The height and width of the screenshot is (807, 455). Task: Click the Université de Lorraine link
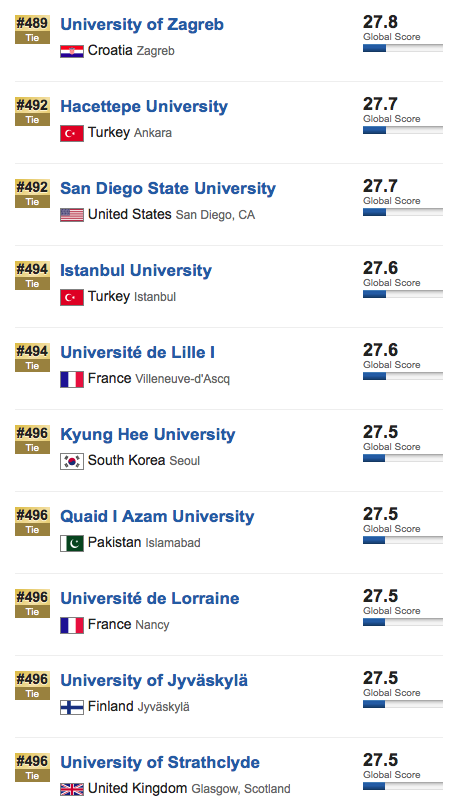pyautogui.click(x=150, y=598)
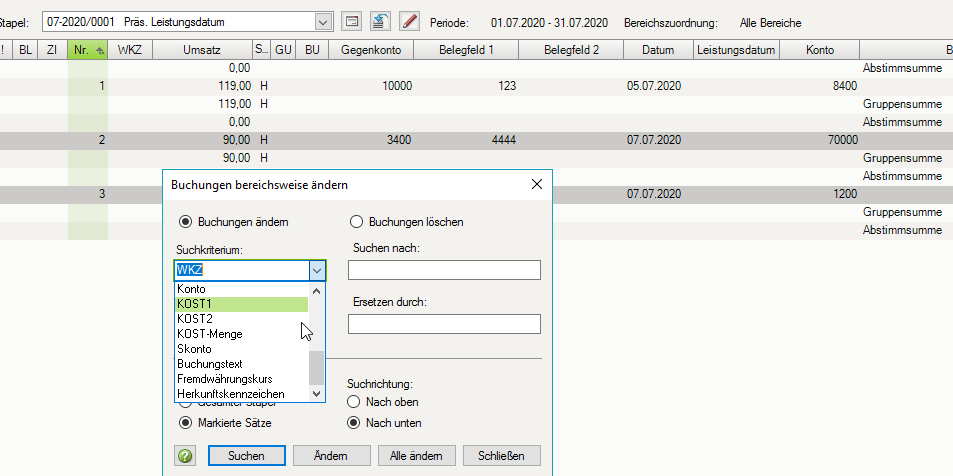
Task: Choose the Nach oben search direction
Action: tap(356, 402)
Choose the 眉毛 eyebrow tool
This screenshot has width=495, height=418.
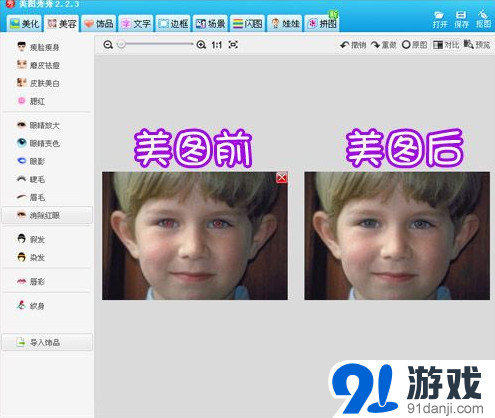(x=31, y=197)
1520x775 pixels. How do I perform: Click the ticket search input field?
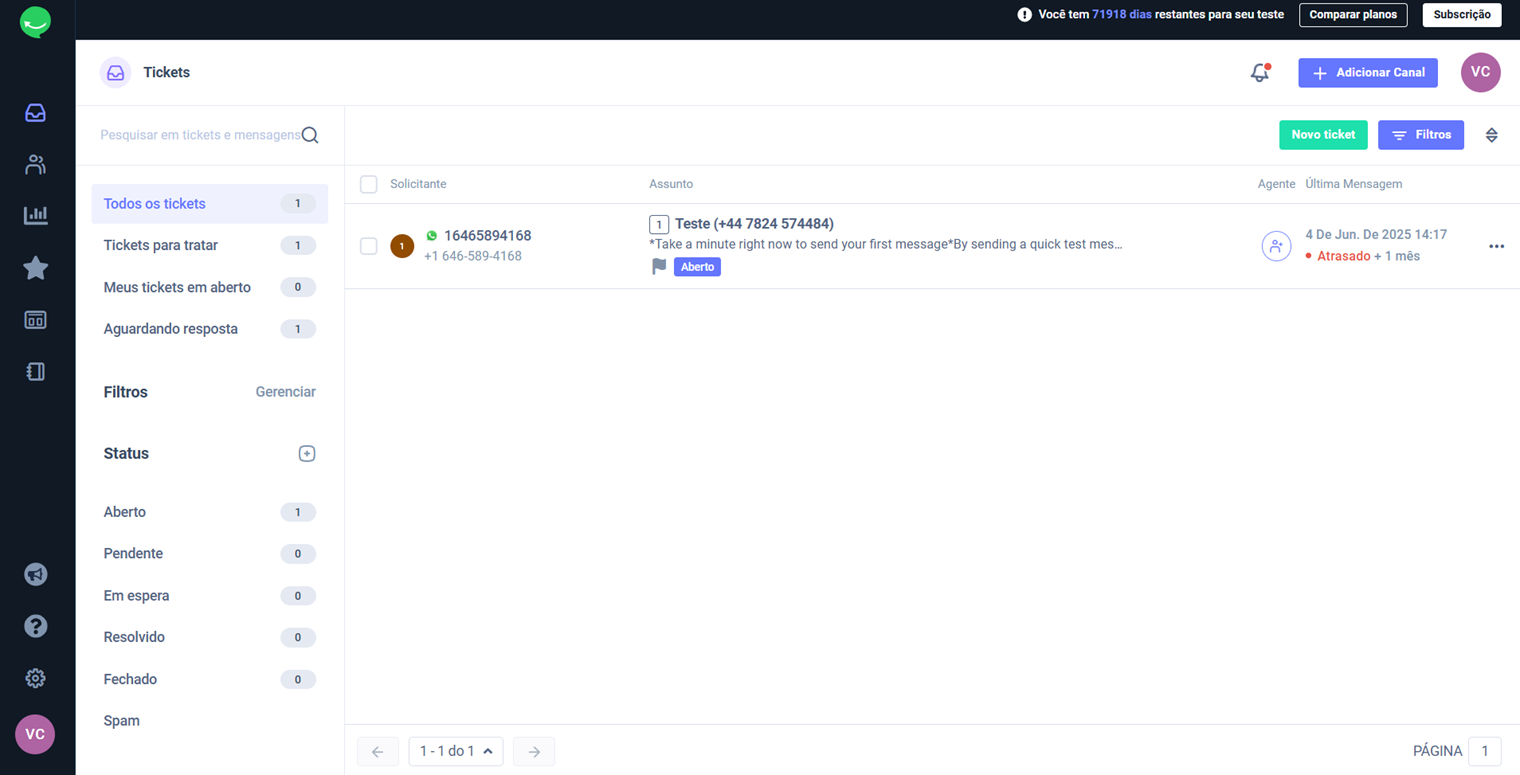200,135
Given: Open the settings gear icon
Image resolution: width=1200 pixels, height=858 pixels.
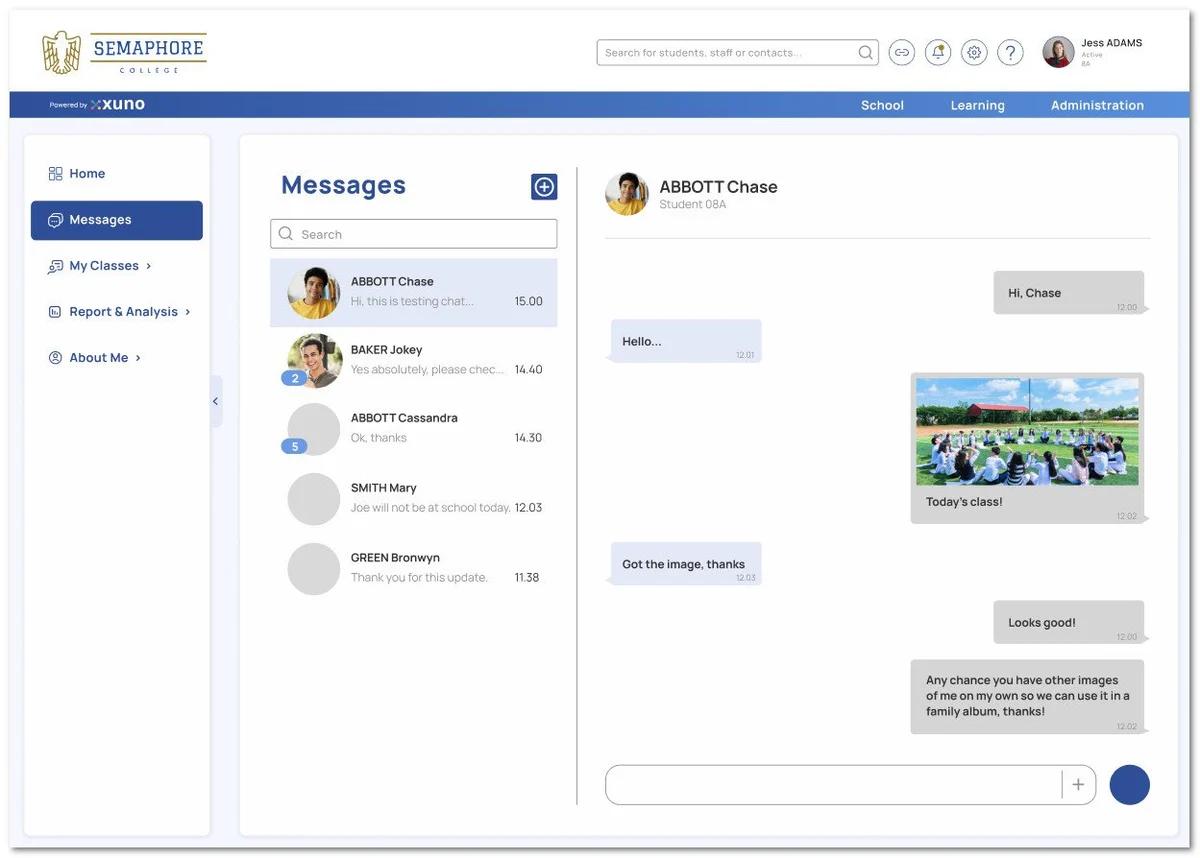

= = = = =

**How to complete this task**
With the pictures removed, write the listing out word for word.

**Finished task**
The height and width of the screenshot is (807, 455). Task: Click the Université de Lorraine link
pyautogui.click(x=150, y=598)
Task: Choose the Nach oben search direction
Action: tap(356, 402)
Choose the 眉毛 eyebrow tool
This screenshot has width=495, height=418.
(x=31, y=197)
1520x775 pixels. How do I perform: Click the ticket search input field?
200,135
Given: Open the settings gear icon
Image resolution: width=1200 pixels, height=858 pixels.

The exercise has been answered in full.